Geçenlerde, yaklaşık 35 sene önce aynı muhafazakar camiada uzun yıllar arkadaşlık dostluk yaptığımız meslektaşımla konuştum.
Konu Ayasofya’nın cami fonksiyonuna çevrilmesi ve mecburi din eğitimine geldi.
“Farklı düşünüyorum” dedim.
“Din eğitimi devlet tarafından mecburi verilmemeli”. Meslektaşım ise, mutlaka verilmesi gerektiğini ifade ederek, “devletin böyle bir görevi olmalı, dindar nesil yetiştirilmeli..” dedi.

+++

▶ [Görev Seti]
1 – Seçilen metne göre aşağıdaki soruları yanıtlayın.
(a) Anlatıcının konuştuğu meslektaşıyla arkadaşlığı yaklaşık kaç sene öncesine uzanır?
(b) Konuşma hangi iki konuya geldi?
(c) Meslektaşa göre nasıl bir nesil yetiştirilmeli?
2 – Din eğitimi tartışmasını anlatan metni son cümlesinden sonra sürdürün.

▶ [Sağlanan Veriler]
+++

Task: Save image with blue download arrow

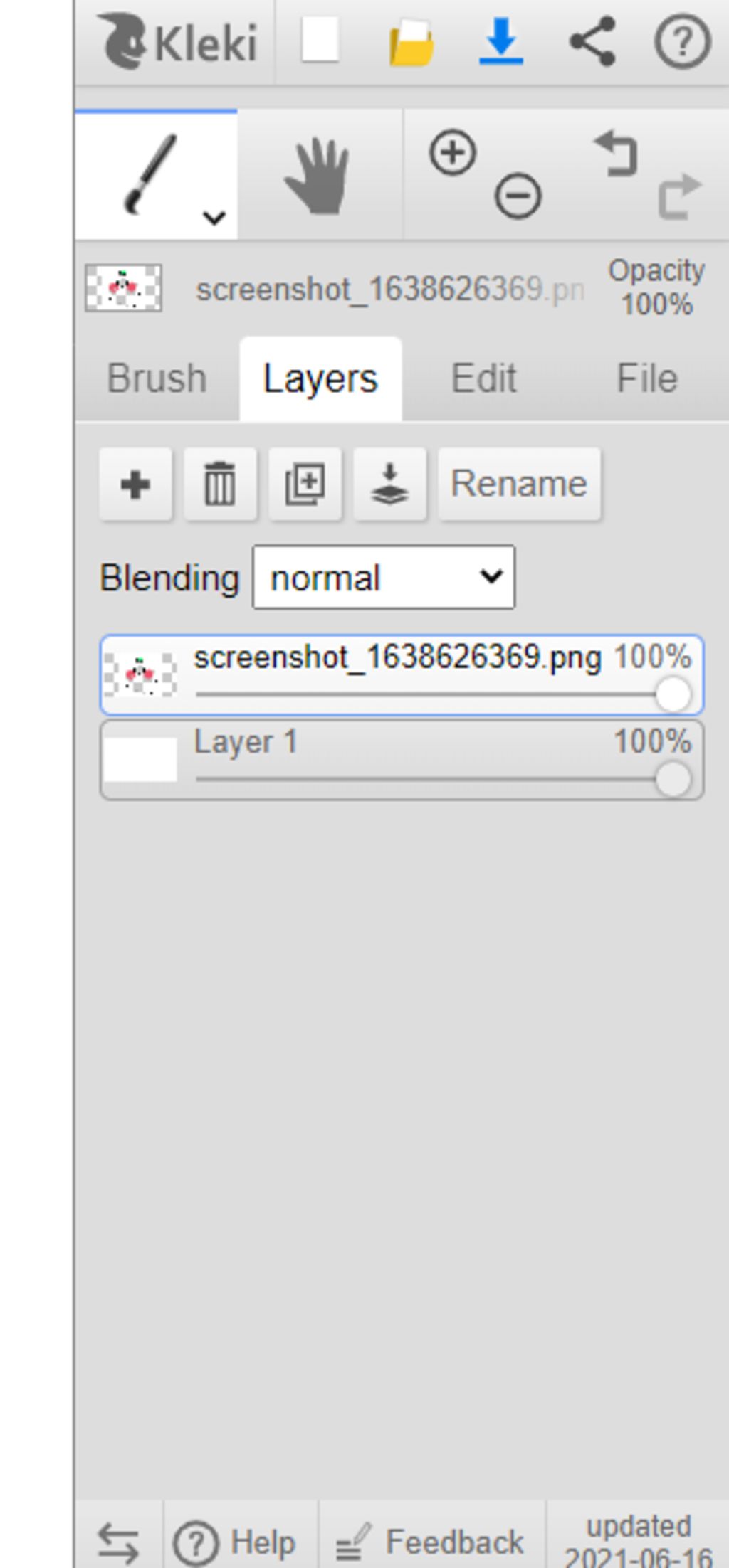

+++

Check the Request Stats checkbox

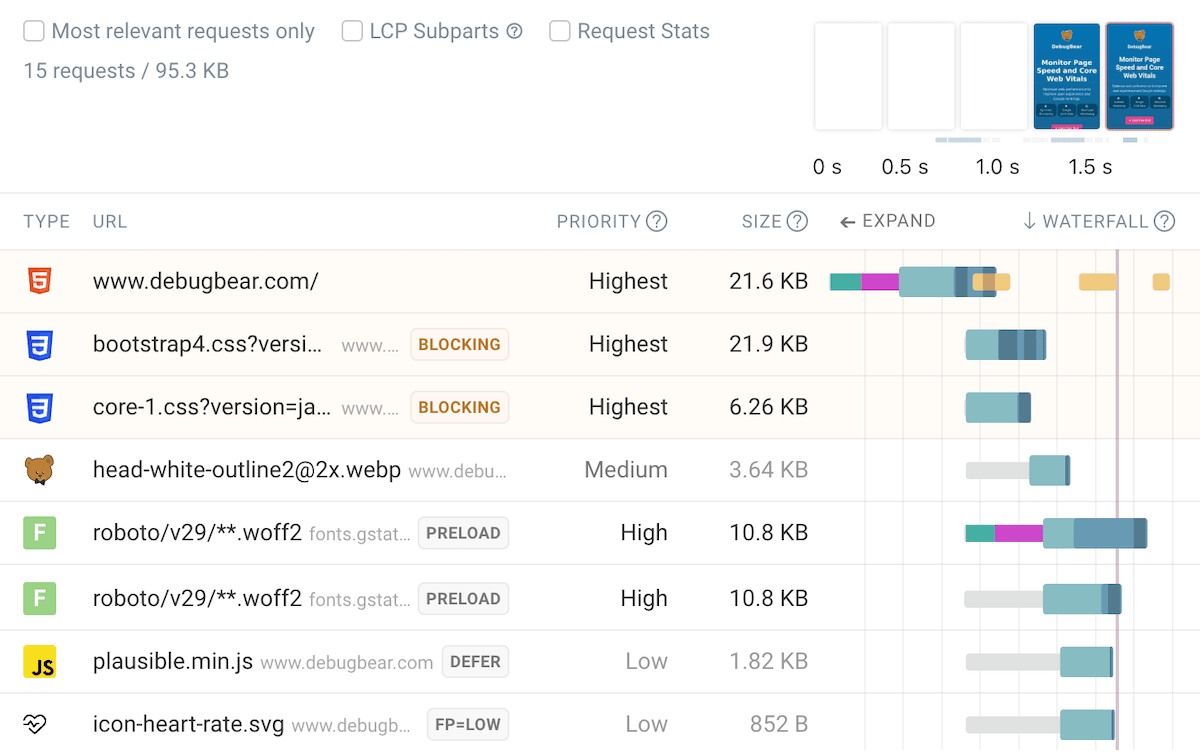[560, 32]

+++

▶ [Problem Yanıtları]
1 –
(a) Yaklaşık 35 sene öncesine.
(b) Ayasofya'nın cami fonksiyonuna çevrilmesine ve mecburi din eğitimine.
(c) Dindar bir nesil.

2 –
"Hayır" dedim. Devletin böyle bir görevi olmamalı. Devlet, bütün inanç mensuplarına eşit mesafede olmalı ve inançlarının gereklerini yerine getirmelerine kolaylık sağlamalı. Aynı zamanda dinlere inanmayan bireylerin de inanmama hukukuna saygı duymalı. Ve de, her hangi bir dinin, bir mezhepçe yorumunu bütün topluma, devlet eliyle dayatmamalı... “mecburi olan” her şeyin, İslam öğretisiyle bağdaşmayacağını beyanla şöyle devam ettim :
"Benim İslam anlayışıma göre,din bir tekliftir. İhtiyacı olan bu teklife icabet eder. İcabet edenler de kendi meslek ve meşrebine göre o dini anlar ve yaşar. Bundan dolayıdır ki bütün dinlerin farklı farklı yorumları ve mezhepleri oluşmuştur. Yasam da bir şey varsa, karşılığı olduğu için vardır. Farklı coğrafya ve sosyolojiler var oldukça; dinler de ideolojiler de farklı yorumlanacaktır. ..
Binaenaleyh, bu farklı yorumlardan birisinin “gerçek din” diye sunulması yanlış olduğu gibi, devlet tarafından topluma empoze edilmesi de uygun değildir.
Diğer yandan, İslam öğretisine göre, Dünya bir imtihan meydanıdır. Farklı seçenekler arasından; sorumluluğunu alarak kendimize uygun bir yaşam tarzı belirler ve yaşarız.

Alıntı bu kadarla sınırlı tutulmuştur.